Risk-Adjusted Performance

Very Weak

 
Weak
 
Strong
Over the last 90 days Fortive Corp has generated negative risk-adjusted returns adding no value to investors with long positions. In spite of fairly stable basic indicators, Fortive Corp is not utilizing all of its potentials. The current stock price fuss, may contribute to near-short-term losses for the sophisticated investors.
Cognex 

Risk-Adjusted Performance

Very Weak

 
Weak
 
Strong
Over the last 90 days Cognex has generated negative risk-adjusted returns adding no value to investors with long positions. In spite of uncertain performance in the last few months, the Stock's basic indicators remain fairly strong which may send shares a bit higher in April 2025. The current disturbance may also be a sign of long term up-swing for the company investors.

Fortive Corp and Cognex Volatility Contrast

   Predicted Return Density   
       Returns  

Pair Trading with Fortive Corp and Cognex

The main advantage of trading using opposite Fortive Corp and Cognex positions is that it hedges away some unsystematic risk.
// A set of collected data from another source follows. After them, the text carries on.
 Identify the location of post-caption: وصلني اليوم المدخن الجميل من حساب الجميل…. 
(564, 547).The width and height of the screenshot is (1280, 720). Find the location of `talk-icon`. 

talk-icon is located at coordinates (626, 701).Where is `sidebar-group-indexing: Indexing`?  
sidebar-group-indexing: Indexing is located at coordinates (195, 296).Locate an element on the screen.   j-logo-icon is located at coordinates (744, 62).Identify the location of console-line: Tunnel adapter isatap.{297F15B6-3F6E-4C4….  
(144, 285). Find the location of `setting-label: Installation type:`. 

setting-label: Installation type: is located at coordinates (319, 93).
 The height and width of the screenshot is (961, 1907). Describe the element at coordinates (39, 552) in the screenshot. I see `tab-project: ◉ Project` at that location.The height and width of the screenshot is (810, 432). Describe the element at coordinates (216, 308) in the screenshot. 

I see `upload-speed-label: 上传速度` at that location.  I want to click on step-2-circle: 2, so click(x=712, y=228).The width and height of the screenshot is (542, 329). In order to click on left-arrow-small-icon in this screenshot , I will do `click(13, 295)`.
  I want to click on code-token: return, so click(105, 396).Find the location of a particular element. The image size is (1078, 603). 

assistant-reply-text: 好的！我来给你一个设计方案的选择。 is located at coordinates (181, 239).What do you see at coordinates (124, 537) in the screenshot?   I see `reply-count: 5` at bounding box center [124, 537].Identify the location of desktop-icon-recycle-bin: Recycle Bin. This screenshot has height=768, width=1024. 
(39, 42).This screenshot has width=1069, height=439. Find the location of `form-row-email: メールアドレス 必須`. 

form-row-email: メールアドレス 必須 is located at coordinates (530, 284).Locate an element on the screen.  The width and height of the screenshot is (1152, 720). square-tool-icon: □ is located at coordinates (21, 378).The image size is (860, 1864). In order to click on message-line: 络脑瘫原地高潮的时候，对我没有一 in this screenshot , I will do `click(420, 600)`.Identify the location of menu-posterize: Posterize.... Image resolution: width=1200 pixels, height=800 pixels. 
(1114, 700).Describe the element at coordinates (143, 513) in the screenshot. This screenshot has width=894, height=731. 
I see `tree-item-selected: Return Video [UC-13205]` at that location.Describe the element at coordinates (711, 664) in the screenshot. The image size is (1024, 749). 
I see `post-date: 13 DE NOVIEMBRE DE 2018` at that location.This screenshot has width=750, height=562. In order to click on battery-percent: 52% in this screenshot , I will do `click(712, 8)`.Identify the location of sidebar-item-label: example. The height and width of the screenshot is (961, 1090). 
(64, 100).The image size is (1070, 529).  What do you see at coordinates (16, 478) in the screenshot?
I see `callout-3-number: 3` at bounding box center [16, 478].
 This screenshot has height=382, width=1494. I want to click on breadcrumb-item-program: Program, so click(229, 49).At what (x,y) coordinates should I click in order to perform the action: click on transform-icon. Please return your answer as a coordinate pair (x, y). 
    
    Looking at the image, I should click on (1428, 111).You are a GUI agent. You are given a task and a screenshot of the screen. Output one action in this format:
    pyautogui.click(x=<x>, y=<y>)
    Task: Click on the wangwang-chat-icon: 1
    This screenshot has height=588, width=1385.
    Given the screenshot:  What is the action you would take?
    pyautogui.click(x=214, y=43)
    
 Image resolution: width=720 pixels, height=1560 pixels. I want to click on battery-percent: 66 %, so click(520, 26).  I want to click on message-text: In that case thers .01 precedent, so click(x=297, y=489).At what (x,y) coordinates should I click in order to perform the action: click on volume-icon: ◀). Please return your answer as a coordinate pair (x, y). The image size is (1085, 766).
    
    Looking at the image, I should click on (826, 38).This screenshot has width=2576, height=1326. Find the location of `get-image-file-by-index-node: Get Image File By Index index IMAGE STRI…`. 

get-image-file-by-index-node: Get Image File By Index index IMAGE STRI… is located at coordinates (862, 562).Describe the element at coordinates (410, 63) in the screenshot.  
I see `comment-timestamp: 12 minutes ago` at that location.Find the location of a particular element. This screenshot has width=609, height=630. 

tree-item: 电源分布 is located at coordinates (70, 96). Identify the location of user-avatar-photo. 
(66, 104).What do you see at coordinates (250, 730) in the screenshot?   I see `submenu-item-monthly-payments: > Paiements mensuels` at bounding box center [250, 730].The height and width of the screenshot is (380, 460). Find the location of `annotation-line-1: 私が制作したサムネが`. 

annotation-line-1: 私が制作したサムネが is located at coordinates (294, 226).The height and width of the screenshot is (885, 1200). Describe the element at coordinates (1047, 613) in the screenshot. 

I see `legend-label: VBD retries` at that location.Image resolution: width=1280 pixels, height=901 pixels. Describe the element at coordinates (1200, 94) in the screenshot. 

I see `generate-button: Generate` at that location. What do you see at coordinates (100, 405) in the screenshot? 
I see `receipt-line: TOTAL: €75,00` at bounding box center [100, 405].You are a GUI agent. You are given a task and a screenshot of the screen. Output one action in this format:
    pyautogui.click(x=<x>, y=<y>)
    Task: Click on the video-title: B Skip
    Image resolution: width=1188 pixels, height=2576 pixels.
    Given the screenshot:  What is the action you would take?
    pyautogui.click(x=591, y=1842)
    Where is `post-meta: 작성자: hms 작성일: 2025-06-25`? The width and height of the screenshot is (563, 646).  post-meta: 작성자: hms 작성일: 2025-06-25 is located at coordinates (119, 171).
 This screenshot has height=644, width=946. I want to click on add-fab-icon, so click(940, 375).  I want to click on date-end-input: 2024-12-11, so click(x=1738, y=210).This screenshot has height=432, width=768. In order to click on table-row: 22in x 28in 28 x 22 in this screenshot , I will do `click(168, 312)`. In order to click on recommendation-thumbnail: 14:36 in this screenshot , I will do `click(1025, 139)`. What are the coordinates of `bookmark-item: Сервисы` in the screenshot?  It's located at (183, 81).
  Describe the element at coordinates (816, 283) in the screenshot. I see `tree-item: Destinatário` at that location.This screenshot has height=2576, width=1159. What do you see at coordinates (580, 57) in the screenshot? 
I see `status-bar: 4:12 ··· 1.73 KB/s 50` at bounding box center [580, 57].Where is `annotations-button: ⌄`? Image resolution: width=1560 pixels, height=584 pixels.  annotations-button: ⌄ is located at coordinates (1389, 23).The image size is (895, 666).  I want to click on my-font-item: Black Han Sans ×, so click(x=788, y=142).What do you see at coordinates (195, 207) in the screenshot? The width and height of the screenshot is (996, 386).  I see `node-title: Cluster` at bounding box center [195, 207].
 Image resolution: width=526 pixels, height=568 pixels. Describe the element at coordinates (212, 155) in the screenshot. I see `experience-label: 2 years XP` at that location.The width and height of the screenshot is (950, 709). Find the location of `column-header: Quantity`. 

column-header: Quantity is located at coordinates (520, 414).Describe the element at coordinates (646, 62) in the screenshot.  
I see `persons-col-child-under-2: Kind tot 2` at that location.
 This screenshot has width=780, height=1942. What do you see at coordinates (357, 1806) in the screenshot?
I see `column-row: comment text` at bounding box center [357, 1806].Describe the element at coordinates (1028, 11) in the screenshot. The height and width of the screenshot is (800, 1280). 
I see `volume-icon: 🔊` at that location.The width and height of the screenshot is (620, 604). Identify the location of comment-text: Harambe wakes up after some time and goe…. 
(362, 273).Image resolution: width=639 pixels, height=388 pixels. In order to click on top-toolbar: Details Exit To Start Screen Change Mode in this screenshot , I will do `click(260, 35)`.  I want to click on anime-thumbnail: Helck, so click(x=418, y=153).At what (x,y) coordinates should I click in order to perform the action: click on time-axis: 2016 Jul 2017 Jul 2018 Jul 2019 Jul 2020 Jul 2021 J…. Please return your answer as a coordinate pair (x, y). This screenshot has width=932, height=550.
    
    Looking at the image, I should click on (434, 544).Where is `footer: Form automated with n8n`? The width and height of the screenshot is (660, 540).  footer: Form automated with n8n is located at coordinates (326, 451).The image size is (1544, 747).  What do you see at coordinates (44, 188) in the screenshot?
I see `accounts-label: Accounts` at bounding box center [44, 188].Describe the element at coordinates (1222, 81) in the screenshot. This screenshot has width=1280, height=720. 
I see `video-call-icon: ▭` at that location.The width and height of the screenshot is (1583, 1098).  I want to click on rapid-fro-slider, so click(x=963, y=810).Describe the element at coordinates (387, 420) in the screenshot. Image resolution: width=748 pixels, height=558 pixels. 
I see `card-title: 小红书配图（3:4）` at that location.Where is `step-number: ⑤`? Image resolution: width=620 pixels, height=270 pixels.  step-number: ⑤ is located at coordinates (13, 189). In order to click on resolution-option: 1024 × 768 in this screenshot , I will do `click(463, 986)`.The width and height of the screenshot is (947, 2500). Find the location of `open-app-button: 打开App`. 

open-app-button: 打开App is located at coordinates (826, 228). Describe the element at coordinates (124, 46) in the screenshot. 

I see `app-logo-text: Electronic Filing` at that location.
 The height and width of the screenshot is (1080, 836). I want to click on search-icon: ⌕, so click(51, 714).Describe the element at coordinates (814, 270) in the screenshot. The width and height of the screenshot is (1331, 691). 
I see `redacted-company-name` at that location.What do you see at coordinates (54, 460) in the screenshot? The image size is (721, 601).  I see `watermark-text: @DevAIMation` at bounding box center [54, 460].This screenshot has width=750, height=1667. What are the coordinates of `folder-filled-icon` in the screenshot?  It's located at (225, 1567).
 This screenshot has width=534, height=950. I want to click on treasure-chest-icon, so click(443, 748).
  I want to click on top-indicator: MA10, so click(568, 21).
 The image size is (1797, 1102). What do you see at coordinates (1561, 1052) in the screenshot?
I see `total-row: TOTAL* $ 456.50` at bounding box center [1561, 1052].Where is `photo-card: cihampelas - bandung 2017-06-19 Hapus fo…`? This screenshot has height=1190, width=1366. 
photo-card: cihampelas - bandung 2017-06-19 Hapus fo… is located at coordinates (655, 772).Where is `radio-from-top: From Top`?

Because of two separate transactions, even if Fortive Corp position performs unexpectedly, Cognex can make up some of the losses. Pair trading also minimizes risk from directional movements in the market. For example, if an entire industry or sector drops because of unexpected headlines, the short position in Cognex will offset losses from the drop in Cognex's long position.
The idea behind Fortive Corp and Cognex pairs trading is to make the combined position market-neutral, meaning the overall market's direction will not affect its win or loss (or potential downside or upside). This can be achieved by designing a pairs trade with two highly correlated stocks or equities that operate in a similar space or sector, making it possible to obtain profits through simple and relatively low-risk investment.
Check out your portfolio center.
Note that this page's information should be used as a complementary analysis to find the right mix of equity instruments to add to your existing portfolios or create a brand new portfolio. You can also try the Economic Indicators module to top statistical indicators that provide insights into how an economy is performing.